課題要件:
長期金利と住宅ローンに関するテキストから、「超低金利が続く日本で、近い将来の「金利上昇」も予想されている。(中略)」で始まり「ャルプランナーの深野康彦氏)」で終わる部分を一字一句変えずに書き写してください。

ヤフーニュースで2020年には長期金利が高騰するとの記事を読みました。いま売り出している大規模マンションの引き渡しが2年先、3年先といった物件もありますから、将来の金利高騰ニュースには敏感な方もいらっしゃると思います。
このブログで取り上げた臨海部の大規模マンションは2019〜2020に引き渡しが集中しています。例えば、
プライムパークス品川シーサイド ザ・タワー:2019/3
パークタワー晴海:2019/9
グランドメゾン品川シーサイドの杜:2020/1
シティータワーズ東京ベイ:2020/2
などですね。
超低金利が続く日本で、近い将来の「金利上昇」も予想されている。(中略)
実際、内閣府が昨年7月に出した「中長期の経済財政に関する試算」では、2020年の長期金利は3.4%とされる。試算は経済成長の実現が前提の理論値なので額面通りには受け取れないが、この数年での金利上昇に現実味はある。そうなると、国民の暮らしはどうなるか。影響が大きいのが住宅ローンだ。
「仮に残債3000万円の住宅ローン金利が2%から3%に上がったとすると、支払いは年30万円増えます。月々2万5000円ほどの負担増です」(ファイナンシャルプランナーの深野康彦氏)
2020年までに消費増税と金利上昇が現実のものとなれば、生活への打撃は計り知れない。
2020年に長期金利3.4%の試算 住宅ローン支払い年30万円増も
え、内閣府では2020年に長期金利3.4%と見込んでいるんですか?知らなかった・・・と思った時には、現ソースを確認です。たしかに、内閣府サイトで見られる「中長期の経済財政に関する試算」の28年7月版では2020年に3.4%になっておりますが、29年7月版の最新のデータでは、「経済再生ケース:2020年1.4%、2021年2.5%、ベースラインケース:2020年0.9%、2021年1.3%」となっています。
上記の記事は、金利高騰の懸念をセンセーショナルに伝えるために、昨年7月のデータをワザと使っているのかもしれませんね。。。

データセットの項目
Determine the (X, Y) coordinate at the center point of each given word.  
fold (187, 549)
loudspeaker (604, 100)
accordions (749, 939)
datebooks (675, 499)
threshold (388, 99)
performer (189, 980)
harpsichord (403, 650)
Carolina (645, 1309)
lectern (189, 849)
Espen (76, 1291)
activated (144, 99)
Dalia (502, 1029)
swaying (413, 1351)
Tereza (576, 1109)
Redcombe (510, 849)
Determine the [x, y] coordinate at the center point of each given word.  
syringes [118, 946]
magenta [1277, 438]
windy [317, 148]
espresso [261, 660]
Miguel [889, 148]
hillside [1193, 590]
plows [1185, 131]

解答例:
超低金利が続く日本で、近い将来の「金利上昇」も予想されている。(中略)
実際、内閣府が昨年7月に出した「中長期の経済財政に関する試算」では、2020年の長期金利は3.4%とされる。試算は経済成長の実現が前提の理論値なので額面通りには受け取れないが、この数年での金利上昇に現実味はある。そうなると、国民の暮らしはどうなるか。影響が大きいのが住宅ローンだ。
「仮に残債3000万円の住宅ローン金利が2%から3%に上がったとすると、支払いは年30万円増えます。月々2万5000円ほどの負担増です」(ファイナンシャルプランナーの深野康彦氏)